1 – Only smile if you feel like it.
Some teachers are obsessed with asking students to smile during class. This is a somewhat controversial topic, but I feel strongly that you should only smile if you feel like it. For me, smiling in class takes me away from my meditation and concentration. Also, yoga is hard and we work through a lot of physical and emotional pain in class. Yoga is serious business and sometimes it’s ok for our faces to reflect that serious work. Like with anything, it’s ok to smile from time to time to see if it feels right, but don’t feel like you need to put on a happy face just because the teacher asked you to.
2 – Tight hamstrings? Work your sit ups.
One of the best tips I learned was to focus on executing really good sit ups in order to increase my hamstring flexibility. In standing head to knee and standing bow I was struggling with getting past my tight legs. By focusing on the pull and stretch at the end of each sit up, I gradually opened up my hamstrings and the standing postures became easier. Take an extra moment to get a really good stretch at the end of each sit up. Bonus tip: work really hard in pada hasthasana (the first stretching pose in half-moon.)
3 – Relax the inside of your mouth.
Teeth_OrinZebest_CCIt’s common when we first start practicing to clench our jaws or tighten our faces. In time we learn to relax and release our faces and jaws, but many of us – including myself – still tighten the inside of our mouths.
Think about if you were holding water inside your mouth, that whole area can easily become tense when we’re working hard. Try relaxing this space and notice what happens with your breath and heart rate, they should both even out.
4 – Pull your “wings” in during savasana.
I have shoulders that naturally roll forward from years of swimming. As a result, when I lay in savasana, my shoulders roll forward. Think of tucking your “wings” (aka scapula) in when you lay on your back. You will notice your shoulders naturally roll back creating a more relaxed savasana.
5 – Add strength training to your routine.
For years I drank the Bikram kool-aid and thought you didn’t need to do any other complimentary exercise to maintain a healthy body. I still believe that solely doing Bikram yoga is great for your body and mind, but as I have aged, I’ve noticed a decrease in my muscle tone and mass, despite having a consistent practice.
Adding strength training a few times a week has not only helped my overall health (you can read about the many health benefits of strength training here) but has also improved my practice. It has helped me tone and strengthen the muscle groups not adequately strengthened in the beginning 26 posture series.
6 – Work your biceps, glutes and center back.
These are the three areas I’ve noticed receive less attention during the beginning class. If you take up strength training be sure to work these three areas to compliment your practice. Also keep in mind the postures that you can work these muscles, but we often choose not to.
Biceps: hands to feet pose (last part of half-moon pose), standing separate leg stretching, wind removing pose, sit ups, and final stretching.

■ **Goal A**: From the Bikram yoga tips, return the stretch from "Some teachers are" through "your sit ups." word for word.
■ **Goal B**: In the Bikram yoga tips, what does the writer give as the cause of shoulders that naturally roll forward?
■ **Goal C**: Extend the Bikram yoga tips past their last sentence.

■ **Dataset rows**:

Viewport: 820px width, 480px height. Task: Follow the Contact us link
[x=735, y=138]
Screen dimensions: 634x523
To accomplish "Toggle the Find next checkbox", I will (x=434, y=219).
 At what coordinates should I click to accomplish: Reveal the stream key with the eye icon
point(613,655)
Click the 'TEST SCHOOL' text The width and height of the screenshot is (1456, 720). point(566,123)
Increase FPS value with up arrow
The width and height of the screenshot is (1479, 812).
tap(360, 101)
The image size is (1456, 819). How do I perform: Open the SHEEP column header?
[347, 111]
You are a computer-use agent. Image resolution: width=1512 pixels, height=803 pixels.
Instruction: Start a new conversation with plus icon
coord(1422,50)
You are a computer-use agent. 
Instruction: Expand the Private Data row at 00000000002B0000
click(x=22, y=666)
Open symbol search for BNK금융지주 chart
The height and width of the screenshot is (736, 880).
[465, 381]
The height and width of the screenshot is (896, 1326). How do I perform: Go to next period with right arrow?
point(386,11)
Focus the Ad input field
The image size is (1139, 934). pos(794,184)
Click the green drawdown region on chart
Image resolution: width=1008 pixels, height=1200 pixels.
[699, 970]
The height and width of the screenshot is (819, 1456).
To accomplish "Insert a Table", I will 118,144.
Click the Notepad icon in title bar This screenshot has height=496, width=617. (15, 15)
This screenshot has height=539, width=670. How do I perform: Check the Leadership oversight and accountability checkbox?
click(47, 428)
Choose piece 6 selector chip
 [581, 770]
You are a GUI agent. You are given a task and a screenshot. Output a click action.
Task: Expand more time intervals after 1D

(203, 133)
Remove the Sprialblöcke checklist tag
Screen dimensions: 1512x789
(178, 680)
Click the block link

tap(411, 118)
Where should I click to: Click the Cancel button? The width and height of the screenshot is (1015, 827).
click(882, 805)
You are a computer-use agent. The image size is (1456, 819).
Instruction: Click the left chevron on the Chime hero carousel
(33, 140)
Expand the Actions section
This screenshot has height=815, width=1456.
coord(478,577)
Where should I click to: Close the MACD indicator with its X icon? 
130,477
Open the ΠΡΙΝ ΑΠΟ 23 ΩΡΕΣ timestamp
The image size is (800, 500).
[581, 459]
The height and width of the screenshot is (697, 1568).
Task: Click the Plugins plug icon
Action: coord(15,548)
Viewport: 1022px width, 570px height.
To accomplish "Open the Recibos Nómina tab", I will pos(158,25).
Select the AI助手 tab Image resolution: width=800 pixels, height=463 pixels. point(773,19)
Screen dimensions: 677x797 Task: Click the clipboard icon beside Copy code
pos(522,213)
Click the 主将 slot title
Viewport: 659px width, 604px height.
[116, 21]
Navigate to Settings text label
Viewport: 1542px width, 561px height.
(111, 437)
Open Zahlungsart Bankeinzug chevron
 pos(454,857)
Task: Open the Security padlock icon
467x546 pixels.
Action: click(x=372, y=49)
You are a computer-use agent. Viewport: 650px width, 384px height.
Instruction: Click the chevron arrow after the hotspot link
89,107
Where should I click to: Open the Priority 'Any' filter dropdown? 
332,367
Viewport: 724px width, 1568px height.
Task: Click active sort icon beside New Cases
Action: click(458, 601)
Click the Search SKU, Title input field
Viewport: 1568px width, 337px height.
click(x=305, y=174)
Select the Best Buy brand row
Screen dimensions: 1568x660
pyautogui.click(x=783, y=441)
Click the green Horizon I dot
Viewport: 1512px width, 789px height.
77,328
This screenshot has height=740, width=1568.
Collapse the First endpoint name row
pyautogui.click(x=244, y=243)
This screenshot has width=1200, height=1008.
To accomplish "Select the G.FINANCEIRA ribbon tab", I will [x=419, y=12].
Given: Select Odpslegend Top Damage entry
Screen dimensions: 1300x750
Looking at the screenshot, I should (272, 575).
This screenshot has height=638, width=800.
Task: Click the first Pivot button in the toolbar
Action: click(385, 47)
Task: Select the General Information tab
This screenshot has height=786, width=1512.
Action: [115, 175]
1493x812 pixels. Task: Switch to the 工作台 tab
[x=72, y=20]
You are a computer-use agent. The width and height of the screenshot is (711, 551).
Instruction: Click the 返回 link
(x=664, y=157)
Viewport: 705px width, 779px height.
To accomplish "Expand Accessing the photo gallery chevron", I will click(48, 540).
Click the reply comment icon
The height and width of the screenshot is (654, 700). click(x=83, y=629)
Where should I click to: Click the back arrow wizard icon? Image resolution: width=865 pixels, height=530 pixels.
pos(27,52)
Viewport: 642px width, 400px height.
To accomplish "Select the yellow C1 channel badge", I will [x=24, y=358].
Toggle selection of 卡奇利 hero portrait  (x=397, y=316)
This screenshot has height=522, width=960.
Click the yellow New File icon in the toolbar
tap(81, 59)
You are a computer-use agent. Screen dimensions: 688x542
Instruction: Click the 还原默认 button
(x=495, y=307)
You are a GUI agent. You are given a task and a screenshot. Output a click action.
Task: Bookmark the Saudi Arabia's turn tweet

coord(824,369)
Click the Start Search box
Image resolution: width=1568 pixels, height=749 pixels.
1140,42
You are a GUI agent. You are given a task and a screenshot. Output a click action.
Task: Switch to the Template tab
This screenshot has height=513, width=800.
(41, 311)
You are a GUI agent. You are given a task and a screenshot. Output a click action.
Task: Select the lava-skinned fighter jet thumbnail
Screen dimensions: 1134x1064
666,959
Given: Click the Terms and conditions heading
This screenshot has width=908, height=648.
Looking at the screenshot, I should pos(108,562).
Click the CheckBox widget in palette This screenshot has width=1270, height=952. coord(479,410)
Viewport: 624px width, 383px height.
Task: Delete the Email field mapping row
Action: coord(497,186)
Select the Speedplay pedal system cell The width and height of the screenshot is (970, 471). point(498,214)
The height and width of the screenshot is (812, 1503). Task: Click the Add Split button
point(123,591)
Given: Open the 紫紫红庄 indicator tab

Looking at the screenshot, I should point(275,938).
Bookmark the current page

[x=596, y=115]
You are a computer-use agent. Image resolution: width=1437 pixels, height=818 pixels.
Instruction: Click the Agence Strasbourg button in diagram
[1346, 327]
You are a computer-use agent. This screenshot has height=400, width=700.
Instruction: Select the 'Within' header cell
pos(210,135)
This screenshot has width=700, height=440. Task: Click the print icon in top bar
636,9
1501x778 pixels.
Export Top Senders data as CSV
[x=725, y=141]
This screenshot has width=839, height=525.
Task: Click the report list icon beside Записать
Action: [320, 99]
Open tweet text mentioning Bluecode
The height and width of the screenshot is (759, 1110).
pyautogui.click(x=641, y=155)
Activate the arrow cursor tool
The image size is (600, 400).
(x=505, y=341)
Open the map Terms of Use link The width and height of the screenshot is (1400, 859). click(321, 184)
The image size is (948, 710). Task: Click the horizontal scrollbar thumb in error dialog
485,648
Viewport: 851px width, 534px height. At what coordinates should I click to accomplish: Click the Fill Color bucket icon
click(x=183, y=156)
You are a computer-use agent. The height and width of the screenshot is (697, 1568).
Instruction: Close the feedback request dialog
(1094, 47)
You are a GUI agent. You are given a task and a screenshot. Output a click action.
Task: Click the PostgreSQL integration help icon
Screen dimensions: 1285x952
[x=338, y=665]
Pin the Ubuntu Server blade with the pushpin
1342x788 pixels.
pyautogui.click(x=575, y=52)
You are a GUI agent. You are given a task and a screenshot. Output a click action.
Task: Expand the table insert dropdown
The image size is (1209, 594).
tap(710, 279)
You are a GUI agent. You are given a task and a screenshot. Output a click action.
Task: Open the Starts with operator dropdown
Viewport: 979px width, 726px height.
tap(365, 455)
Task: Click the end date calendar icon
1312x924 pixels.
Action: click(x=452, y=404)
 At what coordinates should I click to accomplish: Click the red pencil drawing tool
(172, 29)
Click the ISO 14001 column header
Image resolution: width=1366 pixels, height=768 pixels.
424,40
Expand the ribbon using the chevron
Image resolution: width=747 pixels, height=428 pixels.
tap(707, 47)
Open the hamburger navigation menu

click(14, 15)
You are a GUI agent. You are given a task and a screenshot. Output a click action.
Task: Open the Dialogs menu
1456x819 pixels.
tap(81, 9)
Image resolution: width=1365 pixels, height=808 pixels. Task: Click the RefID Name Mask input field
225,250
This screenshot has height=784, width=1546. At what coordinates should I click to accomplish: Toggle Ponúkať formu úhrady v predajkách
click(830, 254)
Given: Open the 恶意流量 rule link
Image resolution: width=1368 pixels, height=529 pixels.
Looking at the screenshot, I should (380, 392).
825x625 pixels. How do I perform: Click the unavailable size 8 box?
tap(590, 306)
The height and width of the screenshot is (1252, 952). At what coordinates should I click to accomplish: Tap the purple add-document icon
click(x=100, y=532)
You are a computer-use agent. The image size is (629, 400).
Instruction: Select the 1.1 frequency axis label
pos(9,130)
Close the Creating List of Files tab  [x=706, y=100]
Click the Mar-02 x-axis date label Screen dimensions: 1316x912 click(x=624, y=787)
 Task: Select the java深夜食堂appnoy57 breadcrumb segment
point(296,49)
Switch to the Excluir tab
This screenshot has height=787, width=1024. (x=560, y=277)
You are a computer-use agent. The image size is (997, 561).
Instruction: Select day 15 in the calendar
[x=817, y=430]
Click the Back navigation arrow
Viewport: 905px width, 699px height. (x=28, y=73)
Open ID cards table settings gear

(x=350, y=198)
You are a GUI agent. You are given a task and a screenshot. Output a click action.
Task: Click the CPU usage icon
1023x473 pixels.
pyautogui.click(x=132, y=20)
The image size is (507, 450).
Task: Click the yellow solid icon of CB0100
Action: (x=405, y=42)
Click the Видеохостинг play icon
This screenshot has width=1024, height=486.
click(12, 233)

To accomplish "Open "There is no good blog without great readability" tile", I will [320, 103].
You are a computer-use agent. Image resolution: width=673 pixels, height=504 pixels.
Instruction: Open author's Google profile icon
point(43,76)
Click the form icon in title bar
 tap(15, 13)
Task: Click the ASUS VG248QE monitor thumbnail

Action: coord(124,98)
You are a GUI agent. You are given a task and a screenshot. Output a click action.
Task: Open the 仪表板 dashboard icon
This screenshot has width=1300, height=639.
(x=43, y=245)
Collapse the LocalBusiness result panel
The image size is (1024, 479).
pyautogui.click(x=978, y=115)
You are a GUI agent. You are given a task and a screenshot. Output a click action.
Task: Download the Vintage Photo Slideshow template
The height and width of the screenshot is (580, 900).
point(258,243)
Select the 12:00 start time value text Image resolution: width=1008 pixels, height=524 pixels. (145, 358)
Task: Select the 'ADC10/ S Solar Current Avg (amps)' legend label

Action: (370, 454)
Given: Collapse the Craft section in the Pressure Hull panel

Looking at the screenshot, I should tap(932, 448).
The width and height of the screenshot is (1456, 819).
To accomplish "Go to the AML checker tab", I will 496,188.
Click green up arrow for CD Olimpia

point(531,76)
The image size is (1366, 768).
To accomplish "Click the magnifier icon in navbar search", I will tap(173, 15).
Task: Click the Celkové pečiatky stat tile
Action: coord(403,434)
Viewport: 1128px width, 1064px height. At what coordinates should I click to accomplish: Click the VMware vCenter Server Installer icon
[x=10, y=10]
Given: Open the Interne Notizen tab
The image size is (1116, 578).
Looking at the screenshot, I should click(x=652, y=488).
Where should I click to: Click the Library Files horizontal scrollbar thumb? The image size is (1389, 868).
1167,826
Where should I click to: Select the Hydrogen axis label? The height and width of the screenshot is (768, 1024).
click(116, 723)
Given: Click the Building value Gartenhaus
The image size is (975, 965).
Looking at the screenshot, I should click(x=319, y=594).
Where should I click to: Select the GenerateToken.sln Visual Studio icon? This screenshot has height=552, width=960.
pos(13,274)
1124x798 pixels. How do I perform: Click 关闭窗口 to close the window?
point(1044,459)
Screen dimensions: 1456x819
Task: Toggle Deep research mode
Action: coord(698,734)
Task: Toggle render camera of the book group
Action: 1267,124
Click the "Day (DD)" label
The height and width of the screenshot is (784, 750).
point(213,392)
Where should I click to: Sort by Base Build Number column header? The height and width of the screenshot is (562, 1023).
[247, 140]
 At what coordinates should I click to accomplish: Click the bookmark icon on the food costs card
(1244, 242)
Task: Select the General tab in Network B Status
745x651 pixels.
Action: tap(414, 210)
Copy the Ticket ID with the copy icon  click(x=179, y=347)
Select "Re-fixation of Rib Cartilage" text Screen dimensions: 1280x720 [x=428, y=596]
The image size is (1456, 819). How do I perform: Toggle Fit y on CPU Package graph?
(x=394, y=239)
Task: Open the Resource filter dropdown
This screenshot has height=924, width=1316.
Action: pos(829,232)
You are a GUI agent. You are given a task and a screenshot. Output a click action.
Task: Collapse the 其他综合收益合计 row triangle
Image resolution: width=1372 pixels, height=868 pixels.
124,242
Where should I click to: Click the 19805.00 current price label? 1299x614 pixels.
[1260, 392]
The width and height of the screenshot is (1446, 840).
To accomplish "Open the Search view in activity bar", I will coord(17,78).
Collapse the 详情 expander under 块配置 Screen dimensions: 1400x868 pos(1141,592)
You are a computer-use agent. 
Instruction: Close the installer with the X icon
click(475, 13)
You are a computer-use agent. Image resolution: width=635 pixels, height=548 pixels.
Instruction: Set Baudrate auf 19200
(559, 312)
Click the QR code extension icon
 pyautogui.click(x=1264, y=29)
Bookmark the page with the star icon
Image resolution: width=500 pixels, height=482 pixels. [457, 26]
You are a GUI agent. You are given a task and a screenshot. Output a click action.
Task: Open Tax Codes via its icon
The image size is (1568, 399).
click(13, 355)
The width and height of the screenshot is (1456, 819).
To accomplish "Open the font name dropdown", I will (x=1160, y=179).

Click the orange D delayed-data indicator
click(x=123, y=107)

■ **Task output A**:
Some teachers are obsessed with asking students to smile during class. This is a somewhat controversial topic, but I feel strongly that you should only smile if you feel like it. For me, smiling in class takes me away from my meditation and concentration. Also, yoga is hard and we work through a lot of physical and emotional pain in class. Yoga is serious business and sometimes it’s ok for our faces to reflect that serious work. Like with anything, it’s ok to smile from time to time to see if it feels right, but don’t feel like you need to put on a happy face just because the teacher asked you to.
2 – Tight hamstrings? Work your sit ups.

■ **Task output B**: Years of swimming.

■ **Task output C**:
Glutes: All spine strengthening poses, squeeze those buns!
Center back: squeeze the central part of your back in between your scapula during triangle, separate leg stretching, half moon, standing bow, balancing stick, standing separate leg head to knee, tree/toe stand and full locust pose.
7 – Be mindful of righteous thoughts that will hold you back.
I have learned this lesson the hard way. For years I struggled in spine strengthening series (I still do) and wouldn’t work as hard as I could or needed to. I would tell myself that the reason I couldn’t work hard in those postures is because I worked so hard in the standing series that I was physically shot. If other people worked as hard I do in standing series, they would struggle with spine strengthening too.
All of those thoughts are a bunch of hooey and have only held me back. The result is I’ve cheated myself for years in spine strengthening and my practice has suffered as a result. Get over your righteous thoughts, and into your postures. It’s hard, I know, but many yogis get stuck in this mindset and never leave.
As Bikram says, “Your mind is like a bad neighborhood, stay out of it.”
8 – If you struggle with the heat, take a longer savasana at the end of class.
If you struggle with the heat during class, a long savasana will help you cope with heat the next time you practice. As a nordic Minnesotan I used to think anything over 60 degrees was balmy. You can imagine my rebellion when I started practicing in a room that was 105 degrees with 40% humidity — in short, I hated the heat.
The final savasana is a great time for your body to acclimate to the heat without physically exerting yourself. If you want to run out of the room and jump in a cold lake the second the teacher leaves class, you’re not alone. Once you feel like you’re fully relaxed in savasana, take ten more deep breaths.
9 – It’s all about your quads in Standing Separate Leg Stretching pose.
This posture is easy to relax and let gravity do the work. This posture is ALL about squeezing your quadricep muscles with all your might. This is another posture where your biceps play an important role, but you can only use your biceps if you’re properly activating your quads (otherwise you can risk pulling your hamstrings and lower back.)
Think about sucking in your stomach while squeezing your quads the whole time in this posture. You’ll find it is more strenuous and requires an incredible amount of mental discipline. Many of us are fatigued at this point since it comes after the balancing series, but, for advanced yogis – try working this posture and see what comes.
An important note: if this posture is not done properly you can, and will, overstretch the back of your legs and inflame your sciatic nerve, please follow the instructions properly and squeeze those quads and stomach muscles!
10 – Avoid looking at your cell phone right after class.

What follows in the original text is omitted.